Alの含有量はAl/(Fe+Co)で2〜20原子%であることが重要であり、Co量との関係で含有量を適宜コントロールすることが好ましい。Yおよび/またはランタノイドの総和は(Fe+Co)に対して、好ましくは8〜30原子%の範囲である。Yおよび/またはランタノイドの総和はAlより表層部に存在させるようにすることは有効な方法である。ランタノイドは、La、Ce、Pr、Nd、Pm、Sm、Eu、Gd、Tb、Dy、Ho、Er、Tm、Yb、Luであるが、La、Ce、Pr、Nd、Sm、Gd等が特に好ましい。
▲2▼ 強磁性金属元素の酸化物の造粒物を還元により強磁性金属粉末の造粒物とする手法において、還元前の前処理、例えば、ゲータイト等の脱水条件、アニール条件(例えば、温度、雰囲気、処理時間、初期と後半で温度差をつける等)及び該還元条件、例えば、温度、還元ガス、還元処理時間等を選定することが好ましい。特に、強磁性金属粉末の長軸長、短軸長のサイズを均一に且つ針状比(軸比)を3.5〜6の範囲に保持する為に、還元処理と徐酸化処理を段階的に、くり返し処理を行って形状制御、結晶性制御、及び酸化物層の厚み制御、酸化物層の結晶性を制御することが非常に重要である。
【0030】
具体的には上記▲1▼で得られた微量元素含有ゲータイトの造粒物を処理する場合の各条件の一例は以下の通りである。
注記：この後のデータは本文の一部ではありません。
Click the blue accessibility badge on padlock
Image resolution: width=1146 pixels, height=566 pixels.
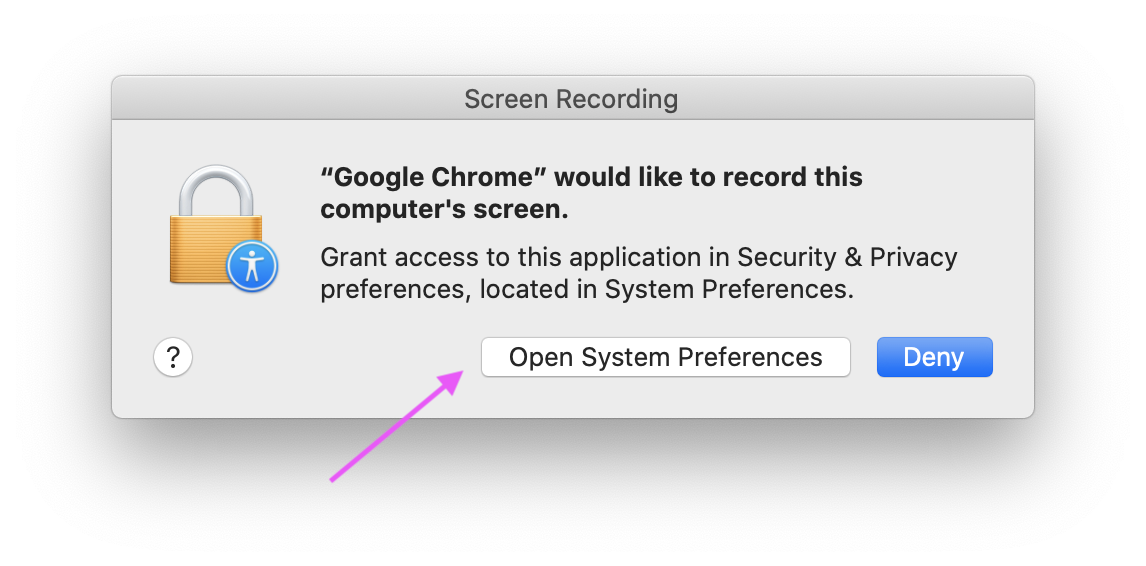point(252,265)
脱水条件としては、静置式または回転式の電気炉で窒素雰囲気下、通常、250〜400℃、好ましくは300〜400℃で0.5〜2時間、好ましくは0.5〜1時間行うことが挙げられる。アニール条件としては、静置式の還元炉で窒素雰囲気下、通常、500〜800℃、好ましくは550〜700℃で1〜5時間、好ましくは2〜3時間行うことが挙げられる。脱水処理後、アニール処理前に脱水処理により得られたヘマタイトを水洗し、可溶性のアルカリ金属を除去する工程を設けてもよい。脱水及びアニール処理と徐酸化処理を例えば、低温から徐々に高温へ、好ましくは脱水処理の初めは250〜300℃、次いで300〜350℃、更に350〜400℃およびアニール条件を初めに500〜550℃、次いで550〜650℃、更に600〜800℃で処理する、段階的な昇温、及び、くり返し処理を行って形状制御、結晶性制御、及び酸化物層の厚みや酸化物層の結晶性を制御することが有効である。
【0031】
還元条件としては、静置式の還元炉で水素雰囲気下、通常、350〜600℃、好ましくは425〜530℃、通常、0.25〜1時間、好ましくは0.25〜0.5時間還元処理し、次いで、雰囲気を窒素に置換して後、通常、450〜650℃、好ましくは500〜600℃、通常、0.5〜3時間、好ましくは1〜2時間加熱し、次いで純水素に切り換え前記温度にて3〜5時間還元処理することが挙げられる。還元処理を例えば、低温から徐々に高温へ、好ましくは還元初期を350〜470℃、次いで370〜620℃、更に450〜620℃(且つ各段階で10℃以上温度を上げて)等、段階的に、及び、くり返し処理を行って形状制御、結晶性を高めることは、非常に有効である。
【0032】
還元の終了は、排水系ガス中の水分を露点計で測定して決定する。上記強磁性金属粉末の造粒物の製法においては、公知の方法、例えば、特開平7−109122号公報および特開平6−340426号公報に記載の方法を適用することができる。強磁性金属粉末の金属部分の強磁性金属元素としては、前記したようにFe−Coを主成分とすることが好ましい。Coは均一で緻密で薄い酸化膜を形成することができるので特に好ましい。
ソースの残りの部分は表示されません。